-- Begin --

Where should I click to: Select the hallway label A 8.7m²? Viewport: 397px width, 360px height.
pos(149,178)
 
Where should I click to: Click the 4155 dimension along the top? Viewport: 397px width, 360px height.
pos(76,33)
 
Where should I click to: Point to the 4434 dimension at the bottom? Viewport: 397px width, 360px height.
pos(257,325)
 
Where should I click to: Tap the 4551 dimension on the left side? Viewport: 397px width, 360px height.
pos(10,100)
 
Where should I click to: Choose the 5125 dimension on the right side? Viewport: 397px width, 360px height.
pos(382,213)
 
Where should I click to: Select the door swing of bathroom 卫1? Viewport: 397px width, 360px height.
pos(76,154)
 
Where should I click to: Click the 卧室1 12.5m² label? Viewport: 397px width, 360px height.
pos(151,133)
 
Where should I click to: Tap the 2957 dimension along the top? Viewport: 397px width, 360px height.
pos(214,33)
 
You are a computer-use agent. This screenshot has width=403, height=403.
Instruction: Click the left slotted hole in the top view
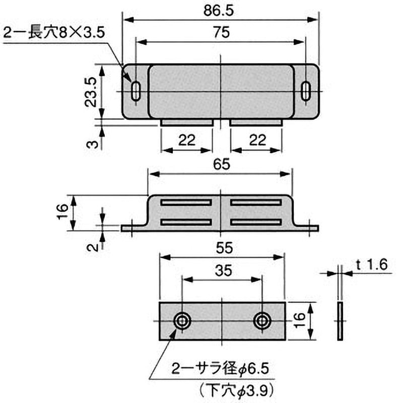click(136, 91)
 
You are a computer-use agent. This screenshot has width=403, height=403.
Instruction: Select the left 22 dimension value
click(186, 141)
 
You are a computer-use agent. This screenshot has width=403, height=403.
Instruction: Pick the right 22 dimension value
click(257, 141)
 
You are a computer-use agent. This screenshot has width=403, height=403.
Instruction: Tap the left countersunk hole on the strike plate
click(182, 321)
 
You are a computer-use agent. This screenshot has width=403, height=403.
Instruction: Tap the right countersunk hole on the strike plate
click(262, 321)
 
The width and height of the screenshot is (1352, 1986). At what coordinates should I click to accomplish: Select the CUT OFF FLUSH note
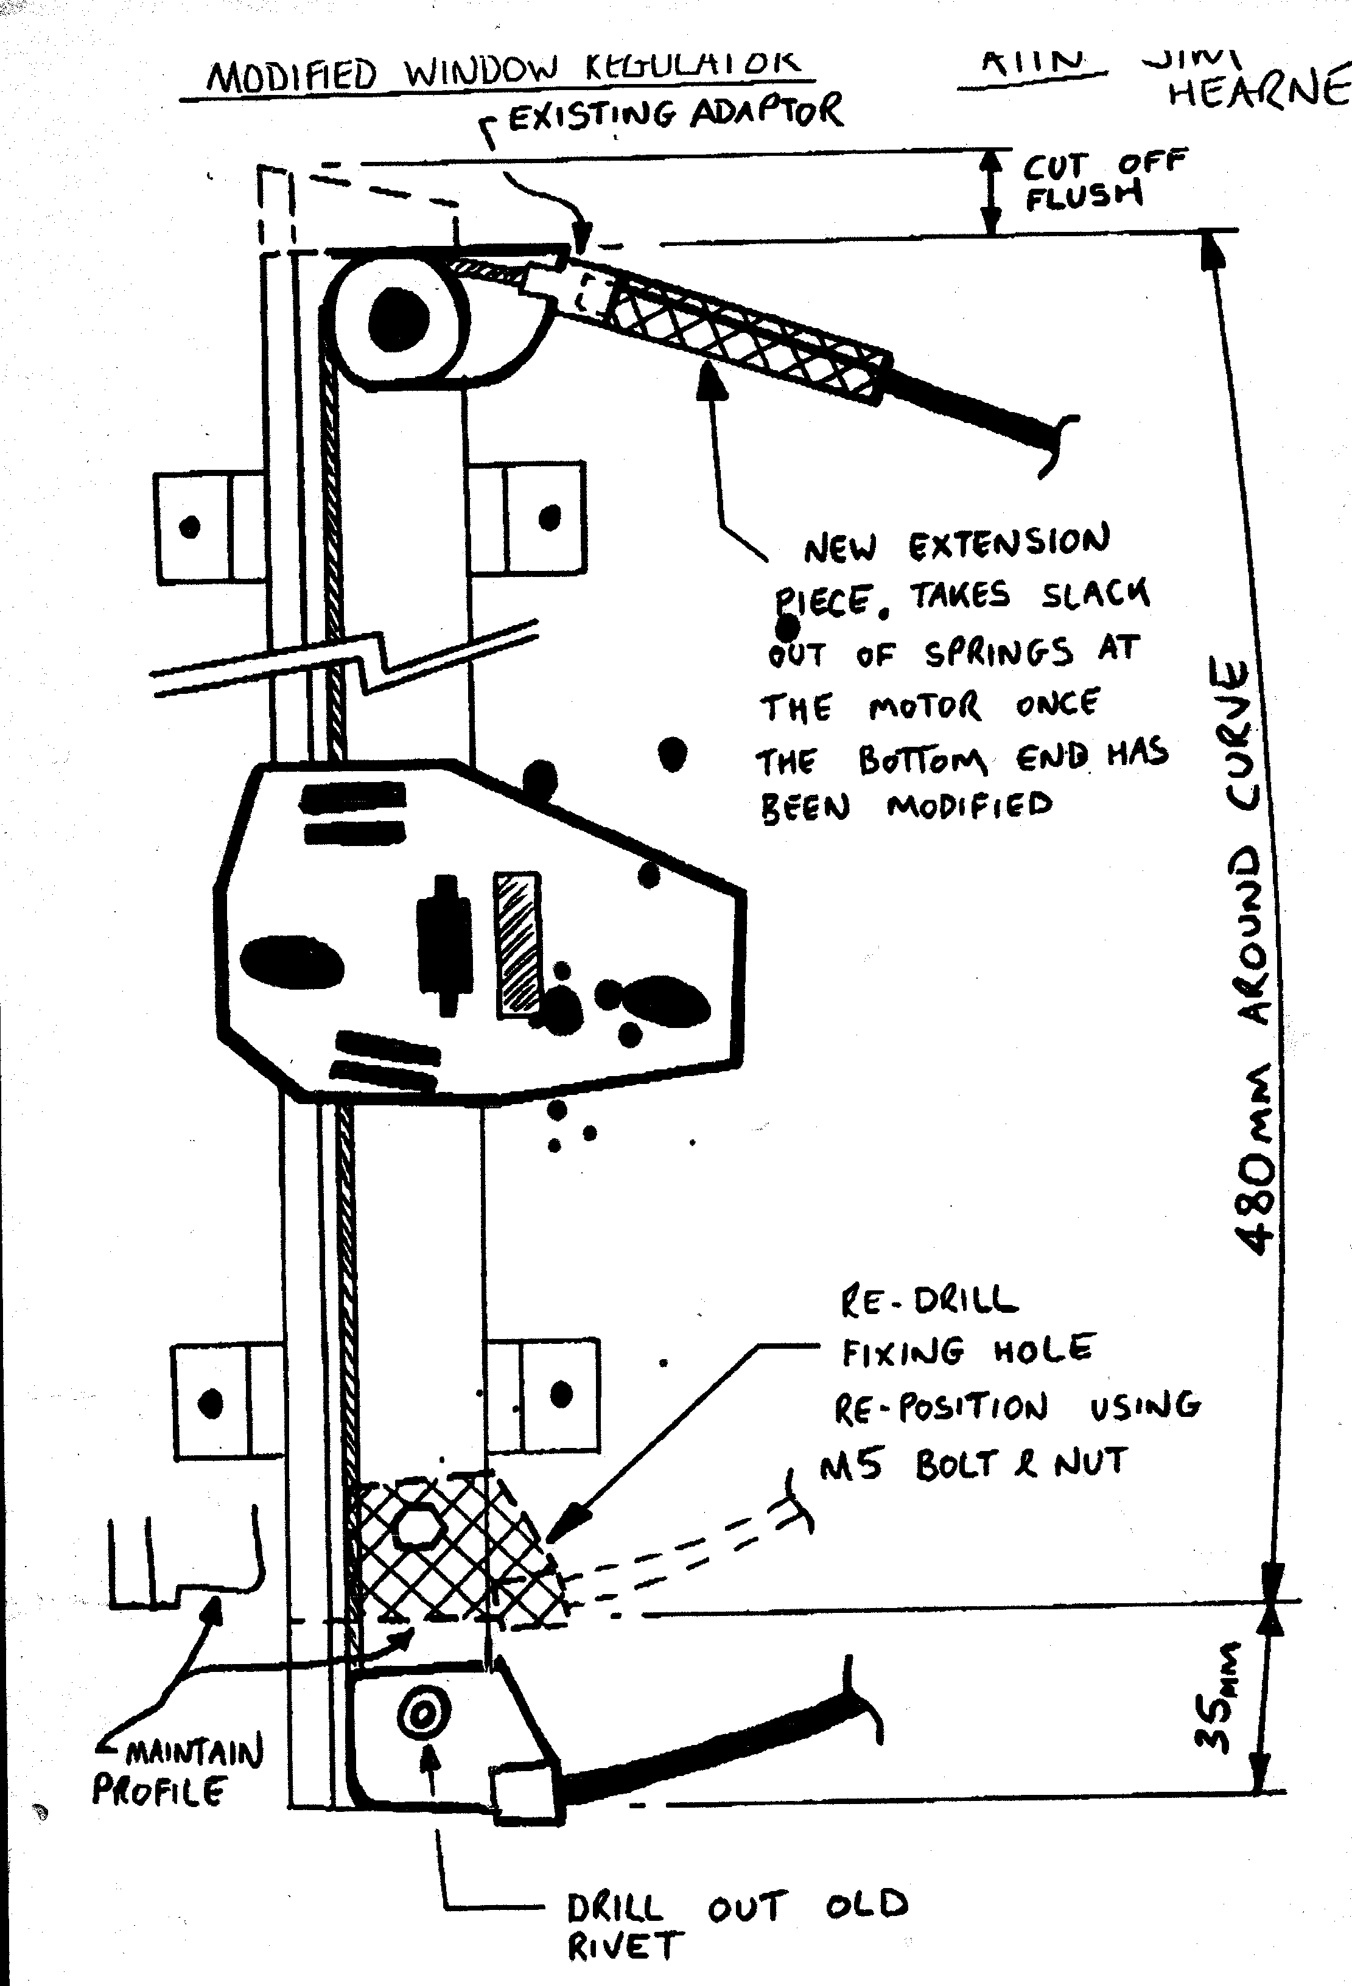click(1102, 180)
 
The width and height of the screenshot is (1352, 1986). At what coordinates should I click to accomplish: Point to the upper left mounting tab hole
click(190, 526)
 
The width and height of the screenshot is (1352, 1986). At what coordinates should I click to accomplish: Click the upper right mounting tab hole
click(550, 517)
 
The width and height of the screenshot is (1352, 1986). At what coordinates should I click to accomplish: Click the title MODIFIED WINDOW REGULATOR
click(504, 72)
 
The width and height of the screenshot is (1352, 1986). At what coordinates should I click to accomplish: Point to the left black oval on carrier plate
click(292, 962)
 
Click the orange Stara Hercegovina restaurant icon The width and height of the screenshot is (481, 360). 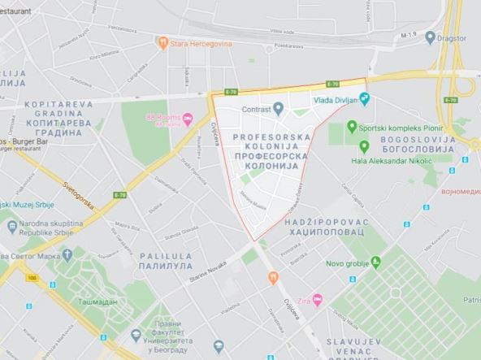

-- End --

Locate each line of the items above that contains the string "side", matching case exactly, and copy those lines.

» Solution to this exercise
Where should I click to: Tap the 4551 dimension on the left side? Viewport: 397px width, 360px height.
Where should I click to: Choose the 5125 dimension on the right side? Viewport: 397px width, 360px height.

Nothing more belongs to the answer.